The Grieving Brain
By Mary-Frances O’Connor, PhD
I am not sure if the word orphan can be applied to a woman in her forties, but I felt very, very alone.
As I move through my third signifcant experience of grief, with the loss of my mother, I am especially struck by how this one is so incredibly different from losing my dad and Roy. This time, Mary-Frances O’Connor’s personal and professional work in The Grieving Brain has helped me better understand why my spirit, mind, and body responds to each loss the way they do. O’Connor is a professor of psychology at the University of Arizona and studies how the brain experiences grief. She artfully takes a very complicated science regarding neurons and synapses and makes it easy to grasp. She infuses research with personal stories of her own experience of loss to draw her research from the lab into lived experience.
I especially like her explanation of accepting, a step in the grieving process which seems to be required in order to remake a healthy life after loss.
The key to accepting is not doing anything with what you are experiencing; not askiing what your feelings mean, or how long they will last. Accepting is not about pushing them away and saying that you cannot bear it. It is not about believing that you are now a broken person, since no one can bring your parents back and you will never get another set. It is about noticing how it feels at that moment, letting your tears come, and then letting them go. Knowing that the moment of grief will overwhelm you, feeling its familiar knot in your throat, and knowing that it will recede. Like the rain.
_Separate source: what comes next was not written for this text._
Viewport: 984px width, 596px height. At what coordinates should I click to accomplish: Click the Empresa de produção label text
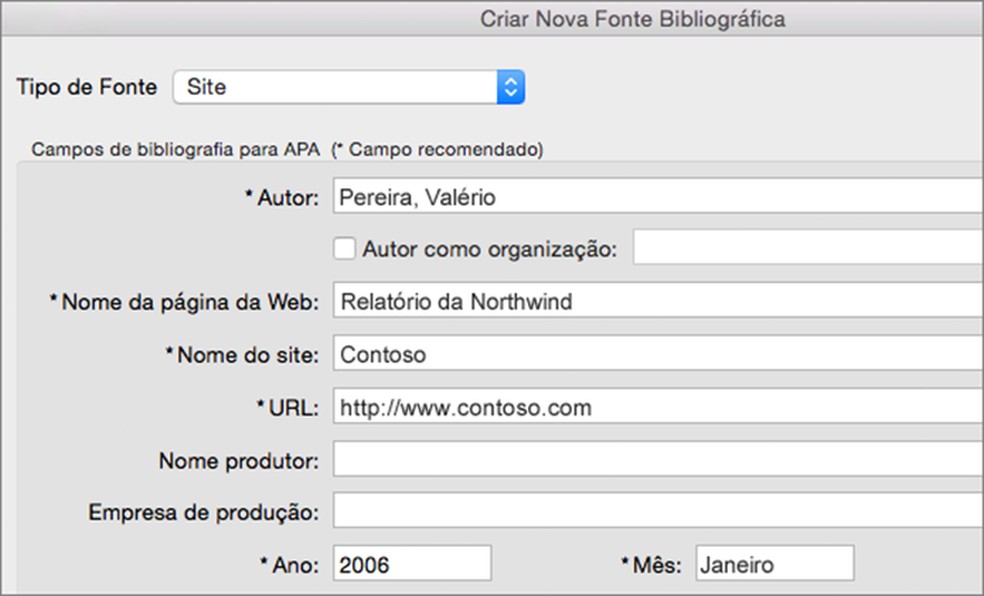click(203, 513)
For this latest loss, her work brought clarity to a grief practice I had been stumbling around with, but hadn’t yet been able to articulate. It is a practice of pendulating between the memories of the past (which, she says can be healing, but can also lead to ruminating) and imagination about my future life. I was excellent at the memories of the past part. And the very nature of life forced me to consider my present and future (even if not with a lot of imagination). But after reading her description, I could really catch when memories of the past tipped over into ruminating and caused me undue pain. And this time, I have imagined a new life for myself with family and growing friendships, and could begin to use my imagination to engage there. Pendulation. Back and forth.
After Roy died, I had a quote from Trevor Noah done in calligraphy and hung it in my bedroom: “You can only dream of what you can imagine.”
Now I believe that imagination is one of the key faculties for transforming the grieving experience into a growing and thriving life.